"The story I lived kicks off in a horror dystopia of heteronormativity where the societal expectations of a militarised America have locked me into an existence I hate: clawing my way into a law degree in a bid to gain some power over my own life, locked in a sham marriage with my gay best friend, forced to give up my one shred of independence to breed a new generation of bodies to tend the capitalist machine. We cannot even speak honestly to each other, fearful of the machines inside our corporate-issue walls, and can only share our anguish in our oddly still expressions. In this world, the child in the crib is important to me only in that he is beloved of my closest friend, and the only thing that belongs – nominally – to us.
When the bombs fall, it is something of a relief. When I emerge into a new world where everything that once trapped me has been crushed and swept away, where I can build a new and better life outside of the control of a military-industrial complex that seeks to homogenise and dull its citizens into perfect little gears, it is a revelation. When I meet a witty and courageous truth-teller with a mile-wide independent streak and a quirked, subtle smile, it is a revolution."
Oh, I get it.
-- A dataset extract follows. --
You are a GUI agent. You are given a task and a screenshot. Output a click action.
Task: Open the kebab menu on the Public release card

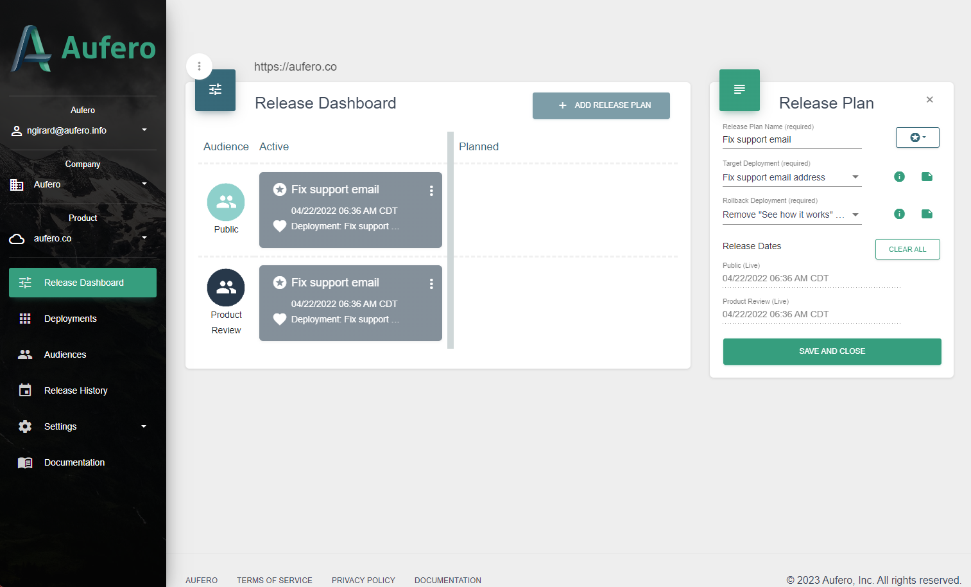(x=431, y=190)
It's like, if you apply video game logic to real life it becomes silly. Like how video game people don't emote as well as real people. That's pretty clever. Why has nobody ever done this before?
>you will never have someone standing over you in a full sized crib as you are dressed in a baby outfit
>you will never have someone standing over you giggling at you as you suck of your bottle
>you will never have someone change your wet diaper as you blush as they show their friends
While that might seem completely autistic, I find that writing out an explanation like that really helps me enjoy role-playing. It's especially helpful in games like Fallout 4 where the character has an established background that doesn't fit well with how I'd like them to be. I just recently wrote one for a female Bosmer in Skyrim and it helped a lot with establishing a personality and goals for the character. If you think things like this are lame, maybe role-playing isn't for you. Table-top players usually get even more into it.
And that exercise can be very rewarding. What I disagree with, however, is the SABishness of the article. I am not looking to have children myself, but author's opinion rubs me wrong, anyway. You give birth, you bring a child into this world, you are immediately beholden to it. That is nature. The column seems to dismiss this entirely - and nevermind the circumstance of the war. Shaun's life was simply a tax write-off.
I wonder if the author chose the Institute. Their disregard for human life seems to fit with her mode, and Shaun's existence there would certainly serve for a bittersweet irony.
This is why Fallout characters shouldn't have established backstories other than they are from this place. Because you get queers who can't insert as special snowflake homos and have to write articles about it.
The sad part is that you shouldn't do this if they were proper RPG-s, because it's nothing more than playing pretend - unless you mod heavily, the game world never properly reacts to your characterisation like an actual roleplaying game.